IHU On-Line – Como o riso medieval foi registrado pela arte sacra?

José Rivair de Macedo
– Também nas formas artísticas cristãs o riso assume tons, cores e matizes. Na arte religiosa oficial, inscrita na estatuária das catedrais, na iluminação dos manuscritos ou na pintura mural dos afrescos, as cenas risíveis em geral estão associadas com o demônio, que, invariavelmente, se mostra rindo nos tímpanos das catedrais. No século XIII, quando aparece pela primeira vez na Catedral de Reims a expressão do riso positivo, os anjos sorriem discretamente.
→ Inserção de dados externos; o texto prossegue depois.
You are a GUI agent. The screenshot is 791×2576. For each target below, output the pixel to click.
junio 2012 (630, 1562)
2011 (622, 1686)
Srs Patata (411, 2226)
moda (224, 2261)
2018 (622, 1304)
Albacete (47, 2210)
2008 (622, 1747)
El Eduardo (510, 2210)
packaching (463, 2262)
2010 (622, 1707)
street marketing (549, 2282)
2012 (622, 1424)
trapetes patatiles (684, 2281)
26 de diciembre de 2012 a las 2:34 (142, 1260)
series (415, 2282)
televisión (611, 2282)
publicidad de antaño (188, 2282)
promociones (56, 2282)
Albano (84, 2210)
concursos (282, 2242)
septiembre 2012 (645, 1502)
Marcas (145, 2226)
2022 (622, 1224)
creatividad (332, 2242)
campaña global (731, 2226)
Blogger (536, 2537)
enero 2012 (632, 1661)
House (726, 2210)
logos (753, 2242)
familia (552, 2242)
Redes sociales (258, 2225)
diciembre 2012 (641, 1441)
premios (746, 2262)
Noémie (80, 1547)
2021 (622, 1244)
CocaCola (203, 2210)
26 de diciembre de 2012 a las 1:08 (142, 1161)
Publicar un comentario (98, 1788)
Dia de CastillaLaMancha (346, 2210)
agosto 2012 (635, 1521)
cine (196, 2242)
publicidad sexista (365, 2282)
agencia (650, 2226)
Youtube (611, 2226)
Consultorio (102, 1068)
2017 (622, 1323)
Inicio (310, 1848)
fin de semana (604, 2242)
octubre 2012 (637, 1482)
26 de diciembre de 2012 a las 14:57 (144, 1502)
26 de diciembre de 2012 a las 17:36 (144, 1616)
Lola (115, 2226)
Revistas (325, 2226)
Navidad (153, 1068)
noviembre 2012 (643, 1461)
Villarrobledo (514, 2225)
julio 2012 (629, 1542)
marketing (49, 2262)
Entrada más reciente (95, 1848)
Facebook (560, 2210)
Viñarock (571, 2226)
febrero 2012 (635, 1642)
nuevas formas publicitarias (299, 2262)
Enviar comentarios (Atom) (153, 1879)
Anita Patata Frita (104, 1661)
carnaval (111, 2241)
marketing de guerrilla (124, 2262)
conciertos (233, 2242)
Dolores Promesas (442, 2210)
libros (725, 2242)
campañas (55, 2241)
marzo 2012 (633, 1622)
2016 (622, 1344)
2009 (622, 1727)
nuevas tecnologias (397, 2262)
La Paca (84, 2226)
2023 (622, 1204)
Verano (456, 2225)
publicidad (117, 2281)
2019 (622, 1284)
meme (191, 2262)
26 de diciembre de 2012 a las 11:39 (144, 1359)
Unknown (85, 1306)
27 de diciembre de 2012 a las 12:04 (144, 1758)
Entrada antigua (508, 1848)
A gargalhada, expressão do excesso, da pode-se encontrar, todavia, nas ilustrações marginais inseridas nas colunas dos manuscritos, onde os copistas e iluminadores, por vezes, expressaram visão de mundo distinta da oficial, marcada pelo riso de sátira e do deboche. Aí se podem ver asnos paramentados de clérigos, ensinando ou realizando missas, macacos montados em ursos, homens desfigurados em atitudes grotescas, enfim, um “mundo às avessas”  desordenado, espécie de válvula de escape da seriedade habitual do mundo idealizado pela cultura cristã.

IHU On-Line – Poderíamos dizer que o riso no medievo serviu como uma forma de resistência, além de manifestação de expressão e liberdade?

José Rivair de Macedo
– Certamente. Mesmo tais posições não tendo sido colocadas expressamente, e intencionalmente, pelos escritores e artistas do medievo, a multiplicidade de percepções do riso e da risibilidade passava pela possibilidade, ou não, de expressar sentimentos, pontos de vista e gestos mal vistos ou condenados pela instituição oficial cristã.  De um modo geral, contrariando os preceitos calcados na idéia da renúncia, da ascese, da culpa e do pecado, as manifestações de vitalidade e alegria da cultura profana medieval, sempre aberta à fantasia e à evasão, ao prazer e à festividade, indica-nos que, já naquele momento, o riso era um veículo de expressão da liberdade.